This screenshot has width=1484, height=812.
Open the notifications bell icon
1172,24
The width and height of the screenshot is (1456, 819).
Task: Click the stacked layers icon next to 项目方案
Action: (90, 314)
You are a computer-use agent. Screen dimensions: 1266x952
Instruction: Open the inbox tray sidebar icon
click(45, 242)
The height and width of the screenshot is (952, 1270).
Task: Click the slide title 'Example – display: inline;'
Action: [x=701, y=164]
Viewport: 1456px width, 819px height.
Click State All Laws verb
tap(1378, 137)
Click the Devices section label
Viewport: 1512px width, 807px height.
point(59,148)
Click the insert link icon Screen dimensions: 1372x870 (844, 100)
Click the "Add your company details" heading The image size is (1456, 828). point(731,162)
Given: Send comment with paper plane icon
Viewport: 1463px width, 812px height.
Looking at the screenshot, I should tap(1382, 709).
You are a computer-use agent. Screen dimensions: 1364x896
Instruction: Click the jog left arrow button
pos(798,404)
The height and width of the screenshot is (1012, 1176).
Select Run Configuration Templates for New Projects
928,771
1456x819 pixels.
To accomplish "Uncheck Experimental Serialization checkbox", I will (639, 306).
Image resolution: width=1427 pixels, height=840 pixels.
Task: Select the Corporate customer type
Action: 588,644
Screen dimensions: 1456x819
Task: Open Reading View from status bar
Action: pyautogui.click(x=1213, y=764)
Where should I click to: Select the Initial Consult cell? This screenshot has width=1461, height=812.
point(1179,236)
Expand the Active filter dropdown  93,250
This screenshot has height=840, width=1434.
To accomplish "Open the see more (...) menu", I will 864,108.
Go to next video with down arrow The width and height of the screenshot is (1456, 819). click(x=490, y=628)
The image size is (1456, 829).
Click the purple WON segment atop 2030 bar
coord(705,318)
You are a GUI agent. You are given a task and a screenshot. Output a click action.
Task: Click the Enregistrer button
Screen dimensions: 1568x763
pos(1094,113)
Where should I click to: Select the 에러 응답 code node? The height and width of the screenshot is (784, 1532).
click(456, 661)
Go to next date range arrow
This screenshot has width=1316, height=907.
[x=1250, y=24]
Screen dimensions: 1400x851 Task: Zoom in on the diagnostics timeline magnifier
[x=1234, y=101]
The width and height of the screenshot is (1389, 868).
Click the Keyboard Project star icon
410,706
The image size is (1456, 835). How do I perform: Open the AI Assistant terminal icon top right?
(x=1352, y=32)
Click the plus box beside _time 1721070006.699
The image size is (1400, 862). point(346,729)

◇ ◇ ◇

WORK INSTRUCTION: Restate every record verbatim.

TASK RESULT:
This screenshot has width=1484, height=812.
Open the notifications bell icon
1172,24
The width and height of the screenshot is (1456, 819).
Task: Click the stacked layers icon next to 项目方案
Action: (90, 314)
You are a computer-use agent. Screen dimensions: 1266x952
Instruction: Open the inbox tray sidebar icon
click(45, 242)
The height and width of the screenshot is (952, 1270).
Task: Click the slide title 'Example – display: inline;'
Action: [x=701, y=164]
Viewport: 1456px width, 819px height.
Click State All Laws verb
tap(1378, 137)
Click the Devices section label
Viewport: 1512px width, 807px height.
point(59,148)
Click the insert link icon Screen dimensions: 1372x870 (844, 100)
Click the "Add your company details" heading The image size is (1456, 828). point(731,162)
Given: Send comment with paper plane icon
Viewport: 1463px width, 812px height.
Looking at the screenshot, I should tap(1382, 709).
You are a computer-use agent. Screen dimensions: 1364x896
Instruction: Click the jog left arrow button
pos(798,404)
The height and width of the screenshot is (1012, 1176).
Select Run Configuration Templates for New Projects
928,771
1456x819 pixels.
To accomplish "Uncheck Experimental Serialization checkbox", I will (639, 306).
Image resolution: width=1427 pixels, height=840 pixels.
Task: Select the Corporate customer type
Action: 588,644
Screen dimensions: 1456x819
Task: Open Reading View from status bar
Action: pyautogui.click(x=1213, y=764)
Where should I click to: Select the Initial Consult cell? This screenshot has width=1461, height=812.
point(1179,236)
Expand the Active filter dropdown  93,250
This screenshot has height=840, width=1434.
To accomplish "Open the see more (...) menu", I will 864,108.
Go to next video with down arrow The width and height of the screenshot is (1456, 819). click(x=490, y=628)
The image size is (1456, 829).
Click the purple WON segment atop 2030 bar
coord(705,318)
You are a GUI agent. You are given a task and a screenshot. Output a click action.
Task: Click the Enregistrer button
Screen dimensions: 1568x763
pos(1094,113)
Where should I click to: Select the 에러 응답 code node? The height and width of the screenshot is (784, 1532).
click(456, 661)
Go to next date range arrow
This screenshot has width=1316, height=907.
[x=1250, y=24]
Screen dimensions: 1400x851 Task: Zoom in on the diagnostics timeline magnifier
[x=1234, y=101]
The width and height of the screenshot is (1389, 868).
Click the Keyboard Project star icon
410,706
The image size is (1456, 835). How do I perform: Open the AI Assistant terminal icon top right?
(x=1352, y=32)
Click the plus box beside _time 1721070006.699
The image size is (1400, 862). point(346,729)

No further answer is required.